* **Source passage**

++++++

Note: Streaming to a Cell Processor (PS3) works fine.
Edit: I too have a Q6600.


----------



## sk8harddiefast (Jun 9, 2010)

> What audio/video bitrates are your files encoded at


Where i find that to post it?


----------



## rusty (Jun 9, 2010)

Try /usr/ports/multimedia/mediainfo It prints detailed info.
You could also try 
[CMD=""]% ffmpeg -i <file>[/CMD]


----------



## pprocacci (Jun 16, 2010)

Op:

Just to provide a quick example, a movie I have encoded at 25861kb/s (BluRay quality) on a default Q6600 clock'd at 2.4Ghz (the default) stutters so bad, it's not watchable.

Having just overclocked my Q6600 to 3Ghz a moment ago, it still stutters, but not nearly as bad and is watchable.  My core temps are also +7 degrees celcius, but within operating range.

I've read the Q6600 can be clocked upwards to 3.2, but I'm not going to chance it just for the sake of testing.

During this brief test, 1 of the 4 cores was pinned at 99% usage.  Would certainly be nice if vlc threw the h264 decoding onto the gpu assuming you had the hardware, or used more than a single thread (don't know how possible that is).  ;P

Anyways, hope this helps.

++++++

* **Data shown**
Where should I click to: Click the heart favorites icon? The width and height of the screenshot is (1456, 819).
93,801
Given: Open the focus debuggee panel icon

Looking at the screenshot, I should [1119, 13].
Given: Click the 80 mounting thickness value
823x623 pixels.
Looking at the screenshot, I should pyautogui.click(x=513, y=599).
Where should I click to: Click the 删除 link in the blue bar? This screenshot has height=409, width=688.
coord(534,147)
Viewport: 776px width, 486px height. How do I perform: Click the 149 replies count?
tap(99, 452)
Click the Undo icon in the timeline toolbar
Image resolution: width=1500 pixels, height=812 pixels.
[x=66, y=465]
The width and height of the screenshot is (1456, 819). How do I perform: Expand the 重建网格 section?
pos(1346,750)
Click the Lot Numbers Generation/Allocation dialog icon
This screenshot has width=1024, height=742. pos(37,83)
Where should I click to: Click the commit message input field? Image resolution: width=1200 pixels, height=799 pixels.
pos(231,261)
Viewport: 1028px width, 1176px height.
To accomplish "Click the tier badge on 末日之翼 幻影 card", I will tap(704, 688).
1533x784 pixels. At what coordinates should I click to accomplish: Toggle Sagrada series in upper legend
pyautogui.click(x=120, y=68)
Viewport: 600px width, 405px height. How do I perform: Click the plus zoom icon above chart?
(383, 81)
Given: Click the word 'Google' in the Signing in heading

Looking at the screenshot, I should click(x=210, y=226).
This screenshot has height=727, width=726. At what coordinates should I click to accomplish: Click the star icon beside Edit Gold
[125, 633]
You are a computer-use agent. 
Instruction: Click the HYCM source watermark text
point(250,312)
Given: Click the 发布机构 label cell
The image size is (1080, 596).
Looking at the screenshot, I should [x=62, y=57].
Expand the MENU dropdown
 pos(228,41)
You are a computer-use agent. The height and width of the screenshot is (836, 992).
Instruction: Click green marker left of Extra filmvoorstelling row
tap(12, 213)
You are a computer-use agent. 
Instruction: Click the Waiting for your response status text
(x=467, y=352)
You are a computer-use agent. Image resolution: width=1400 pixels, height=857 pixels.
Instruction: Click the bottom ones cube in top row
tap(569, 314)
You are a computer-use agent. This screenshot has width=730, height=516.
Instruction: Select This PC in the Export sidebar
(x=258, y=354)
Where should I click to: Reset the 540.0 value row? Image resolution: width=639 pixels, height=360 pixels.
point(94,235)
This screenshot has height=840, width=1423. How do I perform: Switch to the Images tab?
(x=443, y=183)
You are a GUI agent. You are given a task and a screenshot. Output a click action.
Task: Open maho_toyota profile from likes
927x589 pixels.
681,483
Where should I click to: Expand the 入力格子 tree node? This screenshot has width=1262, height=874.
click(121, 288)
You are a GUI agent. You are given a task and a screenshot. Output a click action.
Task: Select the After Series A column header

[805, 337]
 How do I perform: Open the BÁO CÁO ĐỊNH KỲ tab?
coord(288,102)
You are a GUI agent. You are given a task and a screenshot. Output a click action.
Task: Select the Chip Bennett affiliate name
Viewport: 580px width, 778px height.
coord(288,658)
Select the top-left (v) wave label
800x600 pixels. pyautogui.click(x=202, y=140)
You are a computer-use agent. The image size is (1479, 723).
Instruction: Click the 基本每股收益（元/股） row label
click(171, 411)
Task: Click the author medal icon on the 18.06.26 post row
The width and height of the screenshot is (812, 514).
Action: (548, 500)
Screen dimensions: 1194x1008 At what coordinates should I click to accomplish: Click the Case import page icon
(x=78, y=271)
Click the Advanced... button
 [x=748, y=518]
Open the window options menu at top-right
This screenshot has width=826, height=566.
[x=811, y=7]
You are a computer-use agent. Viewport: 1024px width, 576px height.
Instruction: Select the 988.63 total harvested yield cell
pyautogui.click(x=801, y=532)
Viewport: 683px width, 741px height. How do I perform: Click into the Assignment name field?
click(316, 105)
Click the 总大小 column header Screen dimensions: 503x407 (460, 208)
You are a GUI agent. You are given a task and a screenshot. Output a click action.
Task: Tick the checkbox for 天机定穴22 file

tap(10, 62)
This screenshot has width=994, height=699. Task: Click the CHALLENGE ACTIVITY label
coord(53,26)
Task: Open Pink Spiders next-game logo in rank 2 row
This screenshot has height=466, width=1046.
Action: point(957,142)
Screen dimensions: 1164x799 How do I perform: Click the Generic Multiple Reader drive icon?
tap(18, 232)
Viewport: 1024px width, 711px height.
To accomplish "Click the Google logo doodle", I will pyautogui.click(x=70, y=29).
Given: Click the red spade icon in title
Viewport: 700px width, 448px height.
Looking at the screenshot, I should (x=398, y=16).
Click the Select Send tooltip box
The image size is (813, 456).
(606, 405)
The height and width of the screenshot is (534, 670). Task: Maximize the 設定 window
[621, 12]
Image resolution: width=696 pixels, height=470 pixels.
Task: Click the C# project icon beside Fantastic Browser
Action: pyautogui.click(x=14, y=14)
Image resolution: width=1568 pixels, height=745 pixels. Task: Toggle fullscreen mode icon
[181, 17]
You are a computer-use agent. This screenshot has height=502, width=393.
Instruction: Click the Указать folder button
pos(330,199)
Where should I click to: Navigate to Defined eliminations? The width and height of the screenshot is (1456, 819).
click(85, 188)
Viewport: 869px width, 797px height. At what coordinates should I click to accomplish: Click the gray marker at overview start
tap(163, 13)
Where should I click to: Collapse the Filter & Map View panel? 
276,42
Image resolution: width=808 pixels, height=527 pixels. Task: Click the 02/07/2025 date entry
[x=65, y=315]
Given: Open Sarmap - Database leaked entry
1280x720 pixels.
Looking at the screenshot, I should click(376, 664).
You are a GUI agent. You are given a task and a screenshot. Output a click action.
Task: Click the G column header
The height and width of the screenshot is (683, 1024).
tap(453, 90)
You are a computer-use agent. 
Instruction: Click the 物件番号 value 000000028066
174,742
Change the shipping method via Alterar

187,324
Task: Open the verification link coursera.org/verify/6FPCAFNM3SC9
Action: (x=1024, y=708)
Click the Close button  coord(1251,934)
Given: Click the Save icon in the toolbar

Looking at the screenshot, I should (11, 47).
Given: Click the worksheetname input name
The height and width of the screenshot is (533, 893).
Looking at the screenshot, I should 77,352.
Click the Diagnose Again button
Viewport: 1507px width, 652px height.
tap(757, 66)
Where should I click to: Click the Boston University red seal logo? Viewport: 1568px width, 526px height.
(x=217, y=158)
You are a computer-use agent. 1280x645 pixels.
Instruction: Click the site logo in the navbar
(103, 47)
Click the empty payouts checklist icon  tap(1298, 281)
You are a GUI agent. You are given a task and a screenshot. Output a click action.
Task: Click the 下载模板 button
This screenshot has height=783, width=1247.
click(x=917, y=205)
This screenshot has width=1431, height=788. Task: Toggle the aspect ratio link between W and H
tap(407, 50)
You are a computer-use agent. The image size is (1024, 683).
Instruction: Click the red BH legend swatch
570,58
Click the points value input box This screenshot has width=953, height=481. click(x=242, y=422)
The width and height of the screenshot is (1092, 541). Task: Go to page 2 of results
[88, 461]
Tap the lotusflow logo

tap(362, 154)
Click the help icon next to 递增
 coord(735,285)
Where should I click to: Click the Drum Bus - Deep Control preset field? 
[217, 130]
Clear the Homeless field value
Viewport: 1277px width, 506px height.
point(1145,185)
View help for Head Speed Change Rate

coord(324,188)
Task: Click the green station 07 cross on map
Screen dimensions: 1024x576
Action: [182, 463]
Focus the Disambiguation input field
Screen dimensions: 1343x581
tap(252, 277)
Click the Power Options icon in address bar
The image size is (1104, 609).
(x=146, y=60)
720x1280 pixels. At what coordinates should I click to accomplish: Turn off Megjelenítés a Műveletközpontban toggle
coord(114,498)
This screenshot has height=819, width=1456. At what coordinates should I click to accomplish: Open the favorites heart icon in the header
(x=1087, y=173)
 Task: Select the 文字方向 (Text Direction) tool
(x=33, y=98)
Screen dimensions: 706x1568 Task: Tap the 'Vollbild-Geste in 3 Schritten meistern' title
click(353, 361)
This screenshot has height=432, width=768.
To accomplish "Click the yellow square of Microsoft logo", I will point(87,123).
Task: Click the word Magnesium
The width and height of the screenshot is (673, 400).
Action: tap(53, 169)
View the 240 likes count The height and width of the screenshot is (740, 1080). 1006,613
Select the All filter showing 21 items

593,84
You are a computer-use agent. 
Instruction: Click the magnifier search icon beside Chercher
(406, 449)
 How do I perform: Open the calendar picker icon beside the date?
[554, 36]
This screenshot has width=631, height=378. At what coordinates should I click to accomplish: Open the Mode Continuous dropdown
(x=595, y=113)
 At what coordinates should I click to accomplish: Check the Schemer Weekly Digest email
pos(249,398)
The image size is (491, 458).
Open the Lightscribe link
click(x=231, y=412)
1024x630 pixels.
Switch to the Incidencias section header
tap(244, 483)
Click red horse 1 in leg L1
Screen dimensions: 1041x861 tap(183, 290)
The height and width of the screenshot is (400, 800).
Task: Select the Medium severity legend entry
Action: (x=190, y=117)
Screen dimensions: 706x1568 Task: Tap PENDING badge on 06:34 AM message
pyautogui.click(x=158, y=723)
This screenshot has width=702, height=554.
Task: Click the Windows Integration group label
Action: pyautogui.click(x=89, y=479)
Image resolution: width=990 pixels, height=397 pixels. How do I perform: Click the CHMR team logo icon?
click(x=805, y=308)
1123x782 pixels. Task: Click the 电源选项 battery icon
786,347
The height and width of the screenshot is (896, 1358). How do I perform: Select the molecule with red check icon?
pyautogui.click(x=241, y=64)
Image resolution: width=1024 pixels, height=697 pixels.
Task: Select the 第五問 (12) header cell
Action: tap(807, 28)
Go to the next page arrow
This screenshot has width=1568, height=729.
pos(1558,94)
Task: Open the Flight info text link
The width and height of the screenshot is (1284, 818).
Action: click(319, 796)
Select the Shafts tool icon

++++++

* **Requirement 1**
Reproduce everything in the forum thread from "## rusty (Jun" down to "(Jun 16, 2010)".
* **Requirement 2**
List each line of the entries that contains the word "panel".
The forum thread and the entries come from separate, unrelated sources.

* **Correct output 1**
## rusty (Jun 9, 2010)

Try /usr/ports/multimedia/mediainfo It prints detailed info.
You could also try 
[CMD=""]% ffmpeg -i <file>[/CMD]


----------



## pprocacci (Jun 16, 2010)

* **Correct output 2**
Given: Open the focus debuggee panel icon
Where should I click to: Collapse the Filter & Map View panel? 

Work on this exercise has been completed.